Trig identity / equation help :) H_c=151.8-sqrt[192584.0-103612.3*...]

[pisoj]

Hello!


I have following equation, from which I would like to obtain X_s variable. I do not care about numerical result of addition / subtraction / division etc, I am only interested in the step by step procedure (if possible), and of course equation that shows X_s variable.

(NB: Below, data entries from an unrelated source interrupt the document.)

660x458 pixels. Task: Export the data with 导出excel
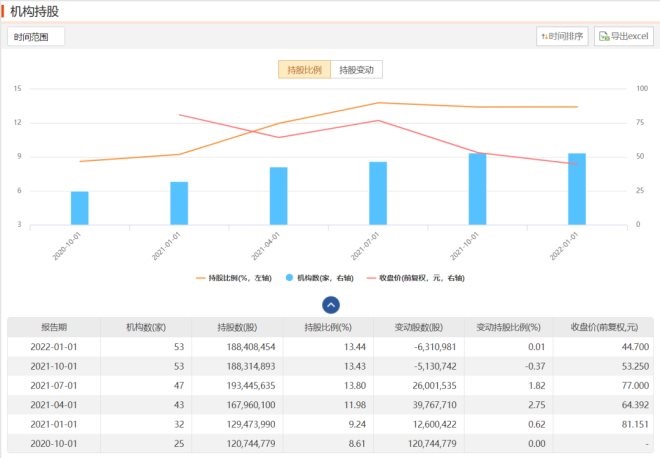(x=623, y=37)
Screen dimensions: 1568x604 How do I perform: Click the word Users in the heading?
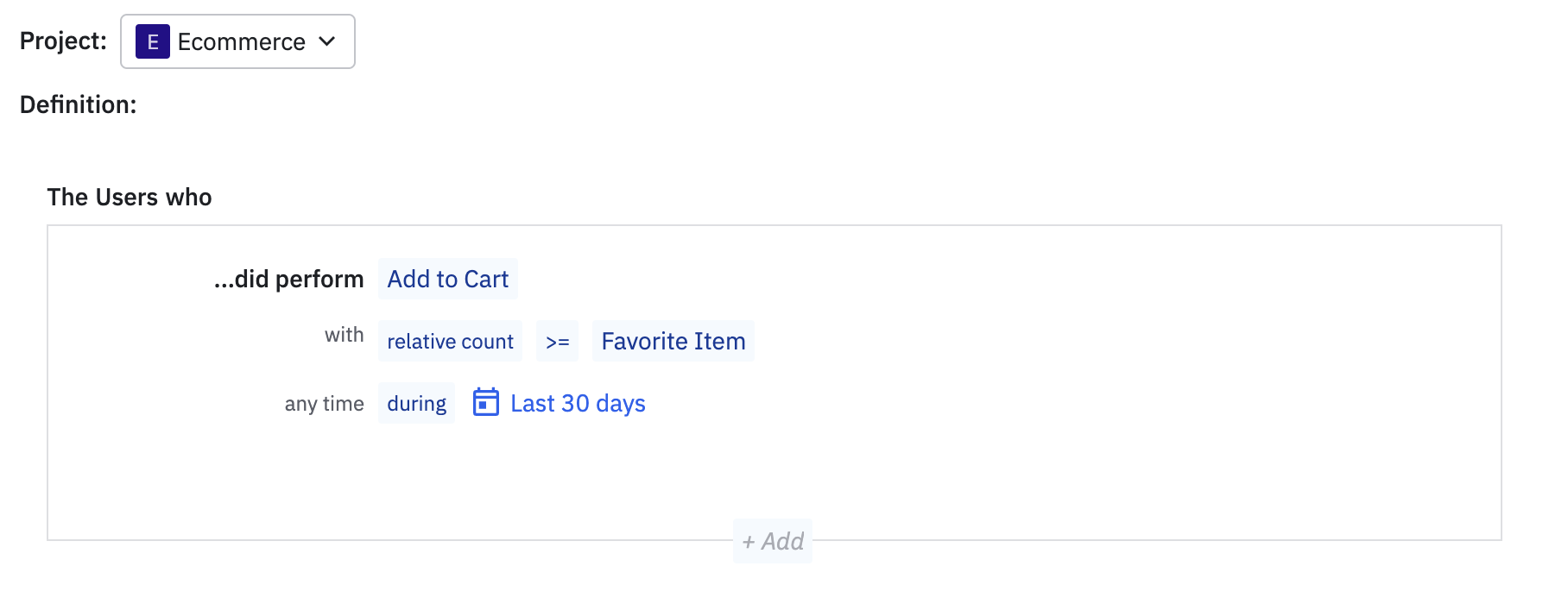[126, 197]
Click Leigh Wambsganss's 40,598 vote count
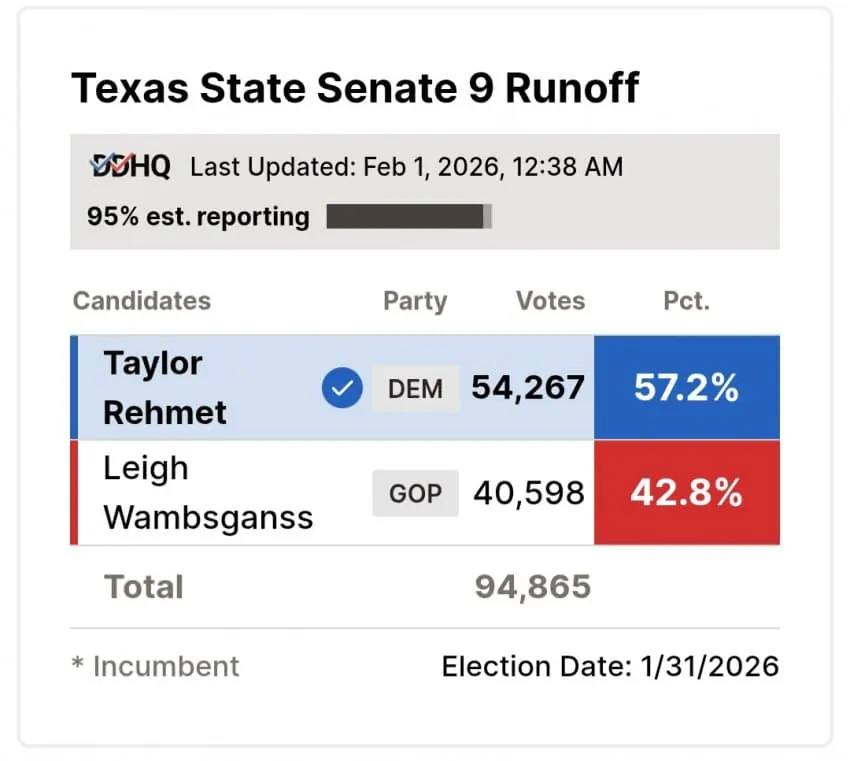The width and height of the screenshot is (850, 761). tap(528, 493)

My math skills are a bit (a tad bit more) rusty since I did not do these for a loong time.

Anyway, here is the dude:

[math]\Delta H_c = 151.8 - \sqrt[]{192584.0 - 103612.3 \times \cos(32\degree +\arcsin(\frac{241-X_s} {344})}[/math]




Every help is welcome!



P.S. I am not sure if this is correct forum for this question!

 

[mmm4444bot]

Hello. Your expression contains a mismatched grouping symbol. Is the cosine supposed to be cos(32°) or does the missing close-parenthesis belong after the arcsine?
[imath]\;[/imath]

 

[pisoj]

Hello. Your expression contains a mismatched grouping symbol. Is the cosine supposed to be cos(32°) or does the missing close-parenthesis belong after the arcsine?
[imath]\;[/imath]

Ah, yes my bad. Did not use latex before so I missed it during googling how to write equation

Missing close-parenthesis should go after the arcsine!

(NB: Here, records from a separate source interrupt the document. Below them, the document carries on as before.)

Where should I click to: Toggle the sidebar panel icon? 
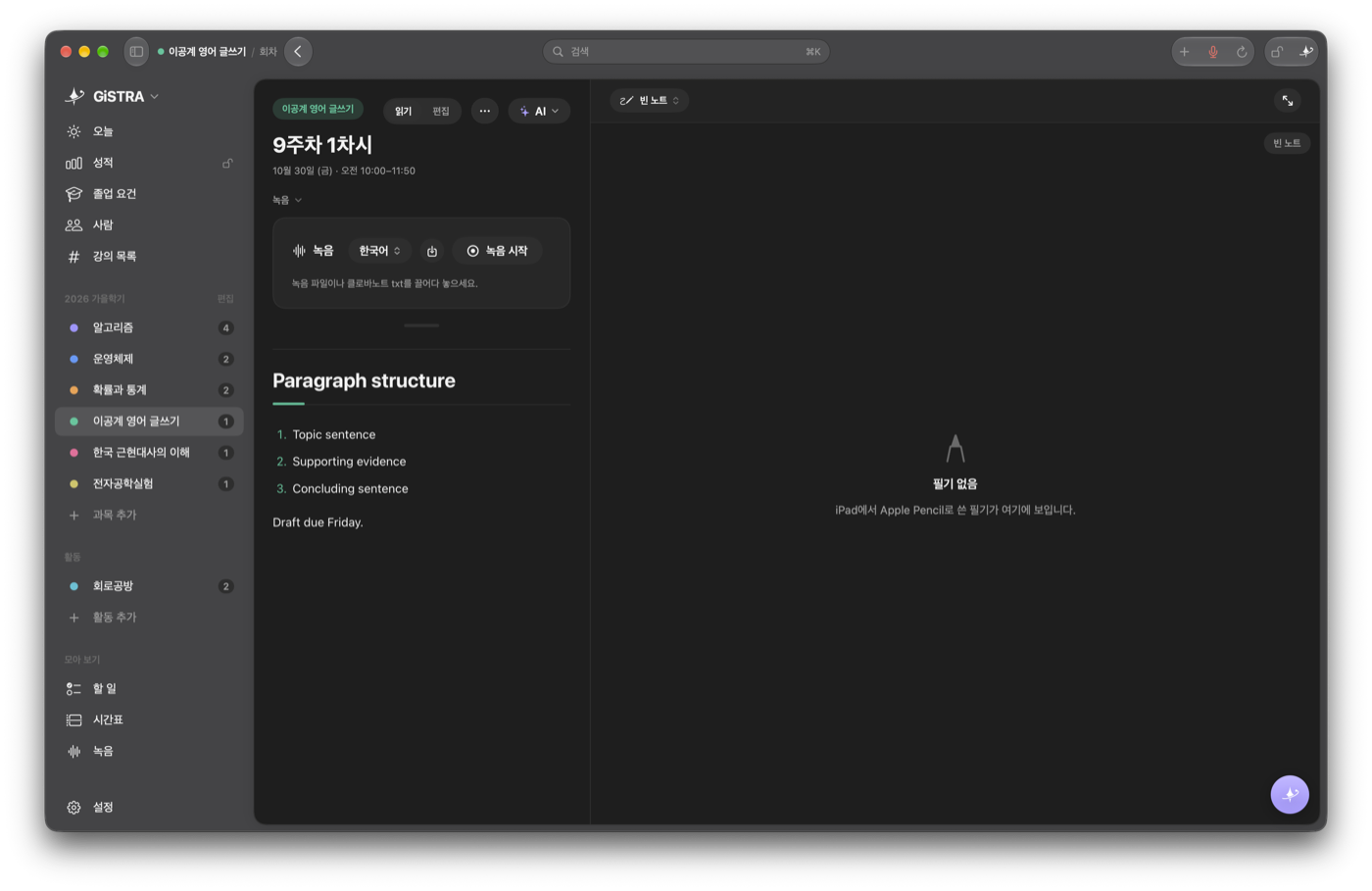coord(136,52)
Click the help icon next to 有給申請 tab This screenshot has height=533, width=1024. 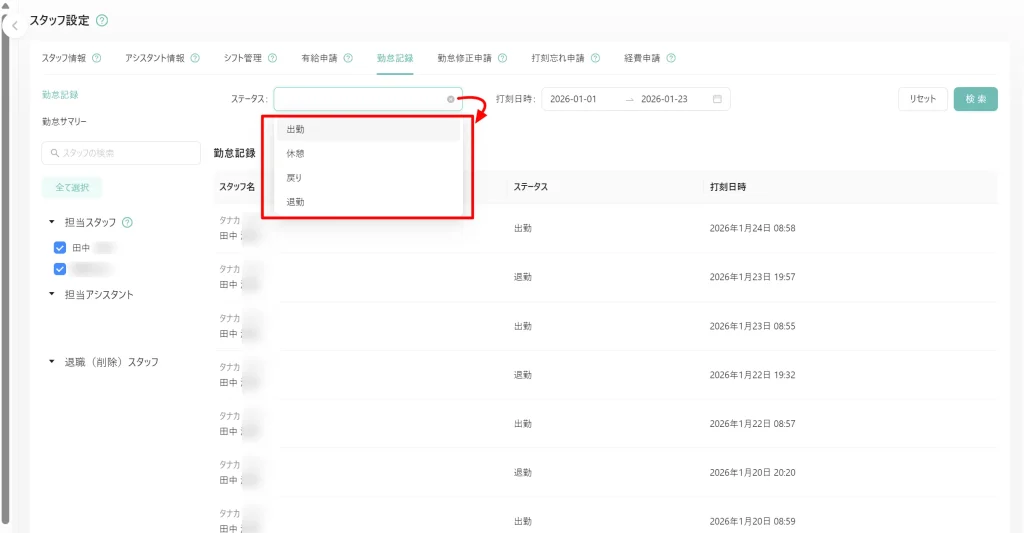pyautogui.click(x=348, y=58)
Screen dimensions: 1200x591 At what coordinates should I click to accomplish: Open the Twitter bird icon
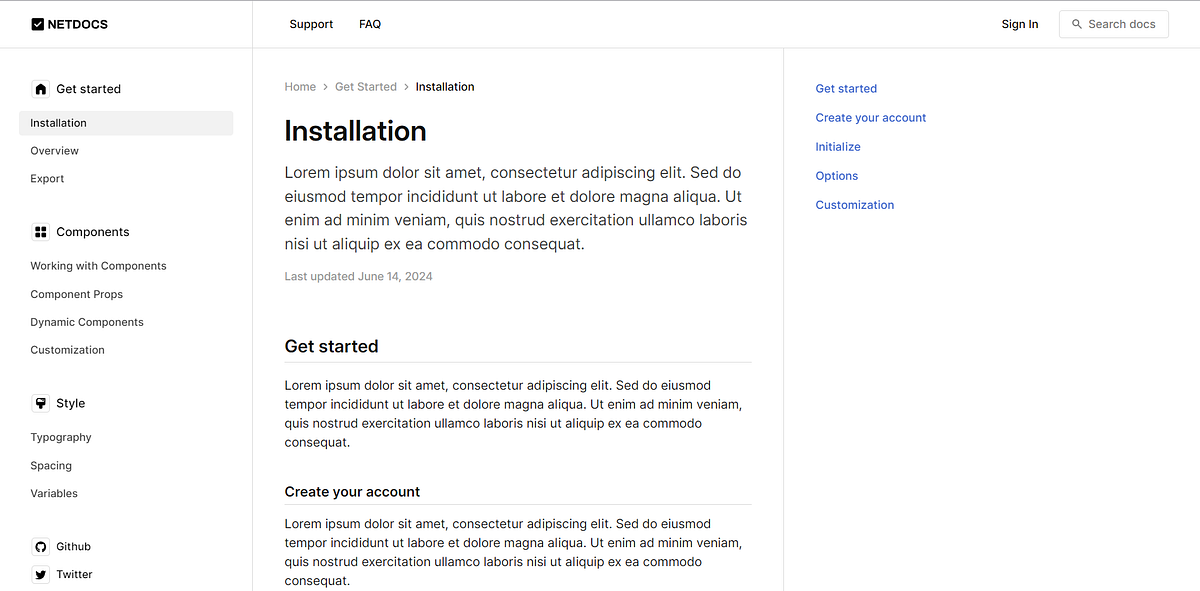(40, 574)
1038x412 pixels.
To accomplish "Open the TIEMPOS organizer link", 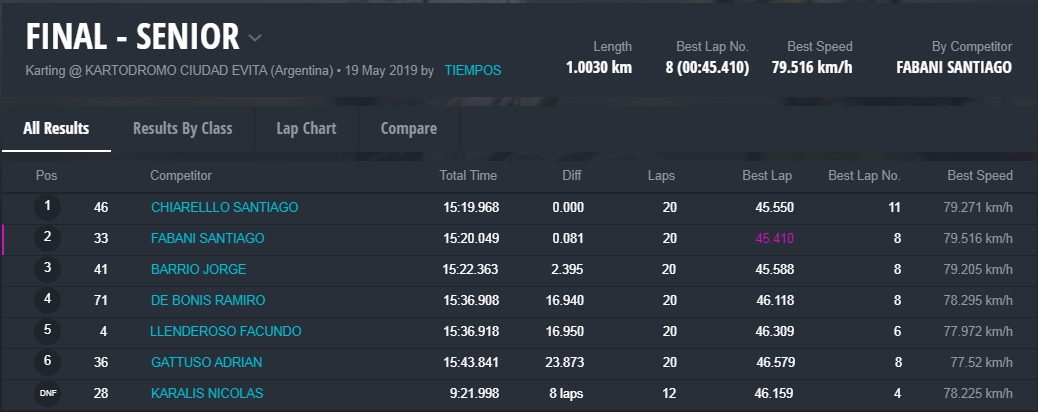I will 473,71.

[math]ΔH_c=151.8− \sqrt{192584.0−103612.3×cos(32°+arcsin( \frac{241-X_s}{344}))} [/math]

 

[Steven G]

Suppose A = B - sqrt (C+D) and I want to solve for D.

Then sqrt(C+D) = B-A
C+D = (B-A)^2
D = (B-A)^2 -C.

Can you get that far with your problem?

 

[pisoj]

Suppose A = B - sqrt (C+D) and I want to solve for D.

Then sqrt(C+D) = B-A
C+D = (B-A)^2
D = (B-A)^2 -C.

Can you get that far with your problem?

My issue is that I am not sure how to get rid of cos and arcsine :/

 

[mmm4444bot]

My issue is that I am not sure how to get rid of cos and arcsine

Hello. Are you saying that you've already applied Steven's approach and isolated the cosine expression to one side of the equation? (If so, then you ought to have a quadratic expression in H on the other side.) Please show your work or list those steps, so that we may check your progress before proceeding.

Here's a link summarizing the inverse trig functions. Basically, if cos(expression)=output, then arccos(output)=expression. In other words, after you've isolated the cosine expression to one side of the equation, you eliminate the cosine function by applying the arccosine to both sides.

Here's a link to the forum guidelines summary.
[imath]\;[/imath]

 

[Steven G]

Great! Now we know where you are having trouble. Can you please share your work so that we know exactly what help you need?

I will offer this:

A = cos(B + arcsinC), solve for C

Then arccosA = B + arcsinC
arccosA - B = arcsinC
sin(arccosA - B) = C
That is basically what you need to do and clean up my work a bit.